Three days ago the Association of Professional Financial Advisers called for the policy to be put on hold because of low appetite amongst advisers to enter the market as a result of market volatility.

But Just Retirement group communications director Steve Lowe disagrees. Lowe says: “The launch date is 9 months away and the Treasury and the DWP have done a significant proportion of the legislative work needed to make this a reality. I believe we have the ability to get this over the line to meet the significant interest in this from consumers.”

Industry sources do predict however that the pensions dashboard will continue to be developed, not least because the main active players in the market actually want it to, and because the technology more or less already exists to achieve it.

Meanwhile there is a widespread expectation that tax changes will be on the agenda in the event that Brexit does go ahead in a way that means the UK’s fiscal position is challenged.

“If we find our GDP figures are going through the floor and our tax revenues with them, then the knives will be out to make cuts. There won’t be any consultation. It will just be imposed. And pensions tax relief will be right near the top of the list,” says Lawson.

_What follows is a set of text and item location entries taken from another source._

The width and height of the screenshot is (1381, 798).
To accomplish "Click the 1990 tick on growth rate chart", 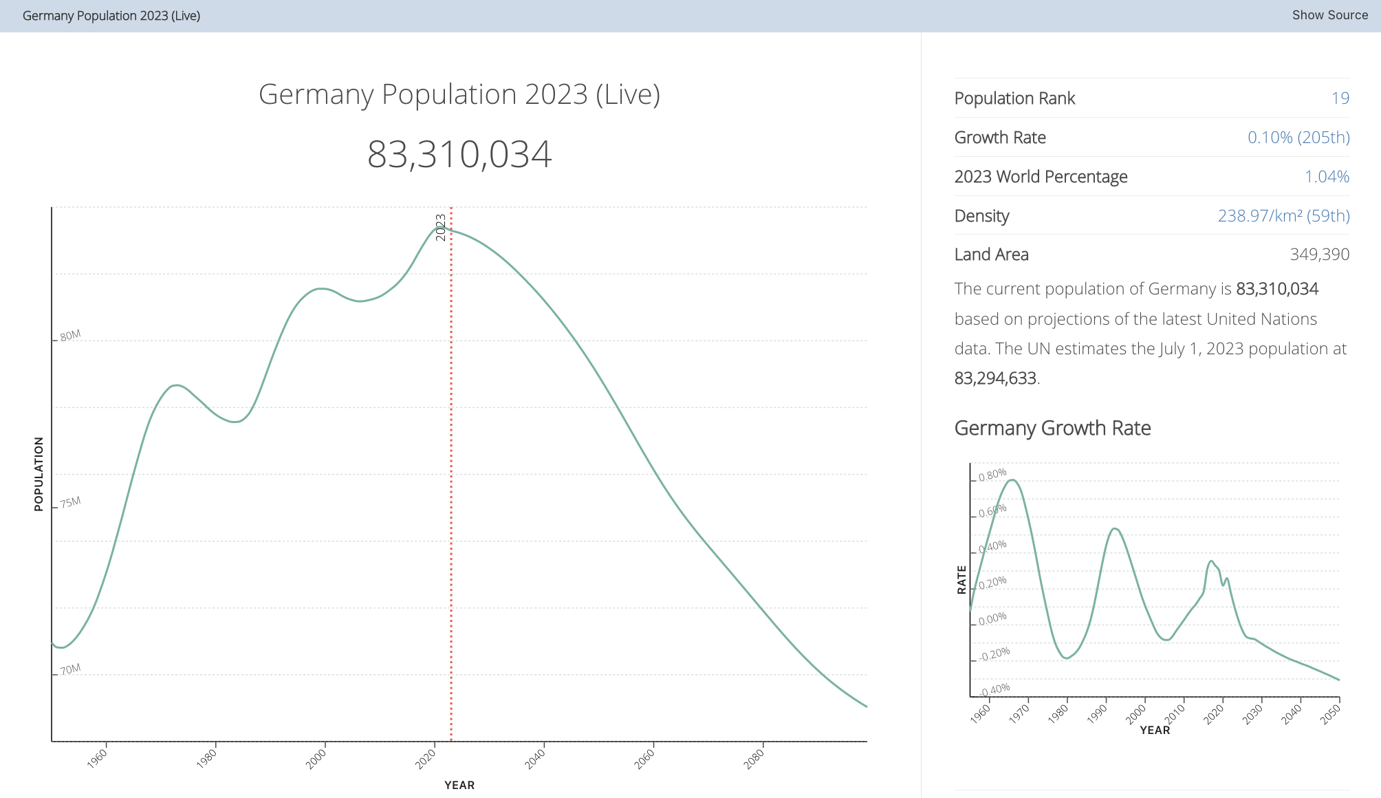I will coord(1098,714).
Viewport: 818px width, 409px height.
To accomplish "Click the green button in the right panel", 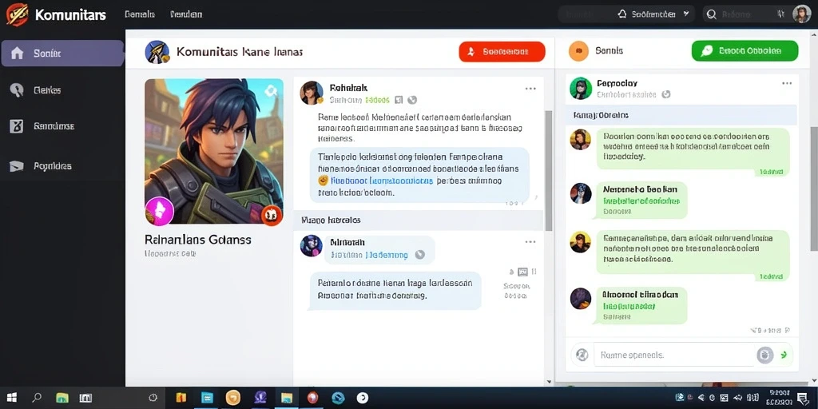I will tap(745, 50).
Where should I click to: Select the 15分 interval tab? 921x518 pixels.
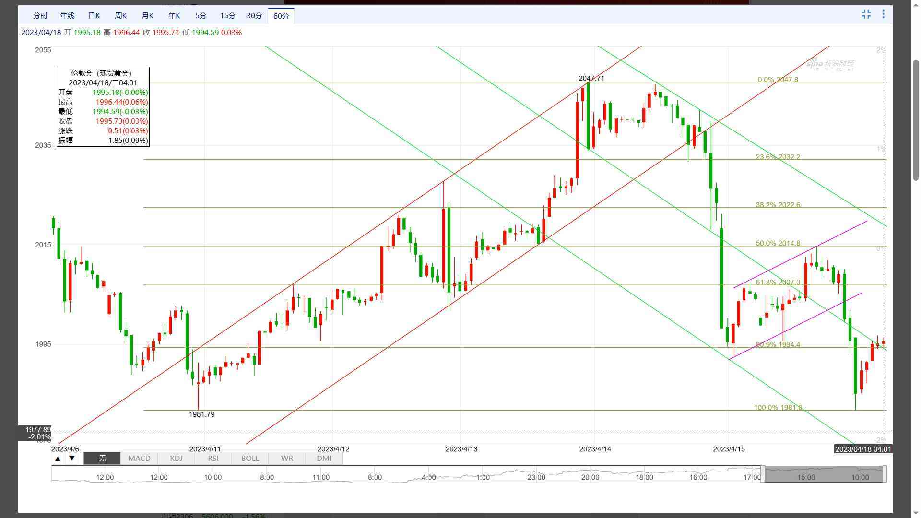[228, 16]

“Brexit will have a significant effect on the UK tax system in the medium term. However, much of what makes our tax system one of the most competitive in the world will remain post-Brexit, regardless of the terms of Brexit. We will retain a substantial tax treaty network, a generous exemption from tax on dividends, one of the lowest corporation tax rates in Europe and, for now at least, generous tax deductions for interest,” says Berwin Leighton Paisner partner, head of corporate tax Elizabeth Bradley, who urges the Government to do all it can to protect businesses from tax increases.

“Although some of these benefits may change if the public finances worsen, they are generally within our control and any future government would be wise to retain them to preserve our competitiveness.”